Decidiu então partir para seu restaurante favorito de sua mãe, fato este que não a ajudou a esquecer, mas sim lembrou que todos os fatos deveriam ser enfrentados com resignação. No meio do caminho encontrou um professor de publicidade, que sempre lhe incentivou a perseguir projetos mais ambiciosos e fornecer-lhe materiais complementares sobre sua matéria favorita Apesar da suposta despretensão, Lívia sempre imaginou-se como uma pesquisadora renomada na área teórica de comunicação. Jantou sozinha, prestando atenção nas ruas e nas pessoas, todas as companhias que cercavam as relações, suas dinâmicas e possíveis conflitos. Viver com a mãe não era fácil, e os problemas ofuscaram os maiores talentos e suas qualidades. Como último ato trágico do dia, partiu em direção ao teatro. As gerações que herdarão a vontade dos gregos carregavam consigo um legado maior que qualquer outra espécie de literatura ou arte.

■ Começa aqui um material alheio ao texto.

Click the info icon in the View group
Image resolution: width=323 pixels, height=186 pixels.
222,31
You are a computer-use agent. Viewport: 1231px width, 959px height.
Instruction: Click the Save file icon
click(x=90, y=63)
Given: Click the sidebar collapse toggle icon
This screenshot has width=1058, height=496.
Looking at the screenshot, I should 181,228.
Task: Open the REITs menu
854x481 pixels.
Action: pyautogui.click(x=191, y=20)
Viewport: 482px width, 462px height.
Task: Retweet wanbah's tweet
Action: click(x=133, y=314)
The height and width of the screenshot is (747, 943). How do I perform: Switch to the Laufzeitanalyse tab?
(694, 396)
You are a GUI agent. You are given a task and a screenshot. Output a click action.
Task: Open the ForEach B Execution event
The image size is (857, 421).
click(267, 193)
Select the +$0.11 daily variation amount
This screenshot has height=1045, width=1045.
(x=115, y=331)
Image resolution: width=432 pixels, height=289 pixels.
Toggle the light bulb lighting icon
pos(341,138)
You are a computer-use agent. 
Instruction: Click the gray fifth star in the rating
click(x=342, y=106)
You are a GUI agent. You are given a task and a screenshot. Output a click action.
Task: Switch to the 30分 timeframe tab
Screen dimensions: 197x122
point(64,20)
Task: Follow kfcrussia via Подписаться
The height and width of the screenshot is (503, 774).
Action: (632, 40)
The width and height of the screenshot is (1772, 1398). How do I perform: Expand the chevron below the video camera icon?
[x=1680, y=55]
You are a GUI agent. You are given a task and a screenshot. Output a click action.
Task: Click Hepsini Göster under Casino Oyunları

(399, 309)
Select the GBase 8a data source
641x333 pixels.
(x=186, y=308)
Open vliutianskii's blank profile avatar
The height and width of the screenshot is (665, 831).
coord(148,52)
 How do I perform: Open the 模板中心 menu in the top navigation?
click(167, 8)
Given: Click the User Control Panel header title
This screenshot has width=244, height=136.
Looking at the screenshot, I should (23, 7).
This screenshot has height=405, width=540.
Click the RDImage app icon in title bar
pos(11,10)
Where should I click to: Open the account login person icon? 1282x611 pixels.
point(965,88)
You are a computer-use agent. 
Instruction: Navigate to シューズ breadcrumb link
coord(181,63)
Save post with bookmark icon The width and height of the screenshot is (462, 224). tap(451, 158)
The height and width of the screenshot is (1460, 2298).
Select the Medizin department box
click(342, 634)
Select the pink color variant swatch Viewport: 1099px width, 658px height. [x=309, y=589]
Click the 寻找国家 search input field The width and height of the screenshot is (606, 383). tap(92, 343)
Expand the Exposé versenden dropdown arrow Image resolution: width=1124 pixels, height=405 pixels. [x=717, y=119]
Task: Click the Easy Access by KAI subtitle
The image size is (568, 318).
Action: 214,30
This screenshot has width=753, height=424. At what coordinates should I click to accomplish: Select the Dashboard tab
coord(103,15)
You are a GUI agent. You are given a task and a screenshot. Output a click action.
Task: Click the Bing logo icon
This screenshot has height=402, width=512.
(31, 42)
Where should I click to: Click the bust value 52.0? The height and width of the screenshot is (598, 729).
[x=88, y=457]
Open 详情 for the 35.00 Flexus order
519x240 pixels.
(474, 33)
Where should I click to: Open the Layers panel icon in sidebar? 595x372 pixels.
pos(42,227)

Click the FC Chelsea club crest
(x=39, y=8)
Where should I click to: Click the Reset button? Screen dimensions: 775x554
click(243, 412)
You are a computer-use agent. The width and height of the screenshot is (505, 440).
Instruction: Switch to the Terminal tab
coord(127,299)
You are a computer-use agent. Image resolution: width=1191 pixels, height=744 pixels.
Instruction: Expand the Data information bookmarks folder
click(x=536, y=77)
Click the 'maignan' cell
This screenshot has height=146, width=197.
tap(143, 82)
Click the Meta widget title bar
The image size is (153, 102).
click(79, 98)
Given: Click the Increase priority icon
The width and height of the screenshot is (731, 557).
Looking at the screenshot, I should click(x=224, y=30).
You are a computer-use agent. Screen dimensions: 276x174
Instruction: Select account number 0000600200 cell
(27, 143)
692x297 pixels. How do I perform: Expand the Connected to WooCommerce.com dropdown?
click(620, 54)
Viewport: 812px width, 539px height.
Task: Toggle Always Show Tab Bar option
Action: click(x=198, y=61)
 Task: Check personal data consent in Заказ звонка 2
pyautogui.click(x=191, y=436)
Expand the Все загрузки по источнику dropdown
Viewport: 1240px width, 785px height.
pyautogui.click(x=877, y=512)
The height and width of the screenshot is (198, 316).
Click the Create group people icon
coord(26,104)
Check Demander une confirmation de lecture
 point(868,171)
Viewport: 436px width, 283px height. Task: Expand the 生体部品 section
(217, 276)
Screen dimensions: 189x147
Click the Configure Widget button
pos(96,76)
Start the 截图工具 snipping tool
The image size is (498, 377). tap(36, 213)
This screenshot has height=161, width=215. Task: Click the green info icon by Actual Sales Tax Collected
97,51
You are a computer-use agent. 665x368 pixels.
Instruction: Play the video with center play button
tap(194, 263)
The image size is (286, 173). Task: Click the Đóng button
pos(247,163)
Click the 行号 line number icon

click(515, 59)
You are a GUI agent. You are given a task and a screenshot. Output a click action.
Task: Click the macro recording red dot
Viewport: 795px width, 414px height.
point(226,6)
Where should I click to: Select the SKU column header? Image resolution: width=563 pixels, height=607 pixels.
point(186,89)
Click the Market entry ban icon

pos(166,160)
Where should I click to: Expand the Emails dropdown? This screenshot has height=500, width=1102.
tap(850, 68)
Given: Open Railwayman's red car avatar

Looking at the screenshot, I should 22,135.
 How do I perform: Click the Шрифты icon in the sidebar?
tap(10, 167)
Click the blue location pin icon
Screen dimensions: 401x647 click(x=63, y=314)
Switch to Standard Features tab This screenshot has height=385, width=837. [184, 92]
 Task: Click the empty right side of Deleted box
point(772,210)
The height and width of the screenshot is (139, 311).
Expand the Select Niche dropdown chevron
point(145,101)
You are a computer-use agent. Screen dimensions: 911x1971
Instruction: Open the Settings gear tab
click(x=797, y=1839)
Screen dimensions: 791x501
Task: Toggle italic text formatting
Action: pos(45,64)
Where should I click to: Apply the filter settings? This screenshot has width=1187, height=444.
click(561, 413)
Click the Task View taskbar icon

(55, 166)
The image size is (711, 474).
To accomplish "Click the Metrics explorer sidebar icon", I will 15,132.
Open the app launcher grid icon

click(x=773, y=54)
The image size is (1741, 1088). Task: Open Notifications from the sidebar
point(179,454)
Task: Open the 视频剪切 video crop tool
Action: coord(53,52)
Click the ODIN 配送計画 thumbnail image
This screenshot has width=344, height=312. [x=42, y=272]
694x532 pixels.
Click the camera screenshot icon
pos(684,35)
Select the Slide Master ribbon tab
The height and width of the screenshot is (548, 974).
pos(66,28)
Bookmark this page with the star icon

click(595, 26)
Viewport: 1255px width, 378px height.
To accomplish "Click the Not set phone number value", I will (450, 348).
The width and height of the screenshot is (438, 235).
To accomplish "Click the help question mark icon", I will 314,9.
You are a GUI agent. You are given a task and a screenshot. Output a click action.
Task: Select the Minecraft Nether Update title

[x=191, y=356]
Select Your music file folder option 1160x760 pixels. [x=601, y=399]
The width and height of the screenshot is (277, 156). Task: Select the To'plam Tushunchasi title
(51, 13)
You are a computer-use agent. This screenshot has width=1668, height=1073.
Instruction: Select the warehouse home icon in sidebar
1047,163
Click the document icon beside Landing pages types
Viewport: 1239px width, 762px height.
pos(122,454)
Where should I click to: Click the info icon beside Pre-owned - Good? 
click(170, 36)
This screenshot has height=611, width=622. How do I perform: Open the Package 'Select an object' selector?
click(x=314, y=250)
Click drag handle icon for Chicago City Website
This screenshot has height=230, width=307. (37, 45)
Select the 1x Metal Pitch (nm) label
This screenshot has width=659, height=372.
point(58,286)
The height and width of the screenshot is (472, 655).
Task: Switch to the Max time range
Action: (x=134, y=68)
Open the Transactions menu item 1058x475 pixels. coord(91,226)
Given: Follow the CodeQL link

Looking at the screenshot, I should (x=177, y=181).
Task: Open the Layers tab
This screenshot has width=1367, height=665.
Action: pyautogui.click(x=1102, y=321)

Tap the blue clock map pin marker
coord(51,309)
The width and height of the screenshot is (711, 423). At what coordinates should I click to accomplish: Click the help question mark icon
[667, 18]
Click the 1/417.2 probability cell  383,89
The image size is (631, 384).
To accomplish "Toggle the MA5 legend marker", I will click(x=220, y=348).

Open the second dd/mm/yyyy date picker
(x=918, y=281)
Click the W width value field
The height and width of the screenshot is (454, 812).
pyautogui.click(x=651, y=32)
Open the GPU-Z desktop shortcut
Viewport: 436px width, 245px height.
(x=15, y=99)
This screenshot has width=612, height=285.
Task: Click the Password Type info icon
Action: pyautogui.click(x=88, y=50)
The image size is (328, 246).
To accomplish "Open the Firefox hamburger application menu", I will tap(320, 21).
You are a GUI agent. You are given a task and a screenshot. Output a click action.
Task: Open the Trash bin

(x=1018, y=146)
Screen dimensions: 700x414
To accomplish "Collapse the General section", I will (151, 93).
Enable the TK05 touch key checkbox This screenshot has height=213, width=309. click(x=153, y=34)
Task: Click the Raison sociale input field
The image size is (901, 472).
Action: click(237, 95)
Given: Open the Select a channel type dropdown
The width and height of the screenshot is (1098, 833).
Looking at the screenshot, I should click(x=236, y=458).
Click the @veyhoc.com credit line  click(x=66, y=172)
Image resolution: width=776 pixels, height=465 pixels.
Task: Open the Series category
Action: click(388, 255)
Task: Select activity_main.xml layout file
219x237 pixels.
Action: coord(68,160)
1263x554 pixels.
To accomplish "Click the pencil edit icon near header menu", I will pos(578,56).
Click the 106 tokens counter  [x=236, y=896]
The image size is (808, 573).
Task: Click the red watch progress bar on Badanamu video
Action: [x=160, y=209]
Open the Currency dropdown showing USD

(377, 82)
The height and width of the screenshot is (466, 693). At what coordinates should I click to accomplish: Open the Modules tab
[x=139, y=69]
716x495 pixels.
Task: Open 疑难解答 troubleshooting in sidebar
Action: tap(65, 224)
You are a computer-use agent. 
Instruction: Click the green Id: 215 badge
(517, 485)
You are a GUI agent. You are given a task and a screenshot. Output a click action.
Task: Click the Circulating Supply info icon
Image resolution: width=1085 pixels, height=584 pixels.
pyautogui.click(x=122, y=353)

É difícil obter condições dóceis e acalentadoras, as tentativas repetidas e sempre almejadas, sempre em conversas de cotidiano, com colegas sem qualquer conectividade. Em diálogos alternativos o final era sempre intervenção na fala, sempre perguntando o motivo de toda aquela tristeza. Lívia partiu para o teatro com pouca vontade e interesse, a parte mais interessante de tudo aquilo eram as gargalhadas de sua mãe. A voz rouca causada pelo fumo, a saudade que apertava o peito quando a mãe cuidava da vida. As piadas da peça eram previsíveis, e ela já sabia quase todas de cor. O legado não substitui a ausência, e tudo o que ela queria era sua própria condição renovada. Como se todos os sonhos do mundo fossem vazios e distantes, ela tornou a dormir com o barulho da chuva. Estava emocionada, a vida era algo maior que o passado e menor que o futuro.

Naquela noite, os trovões haveriam de cessar.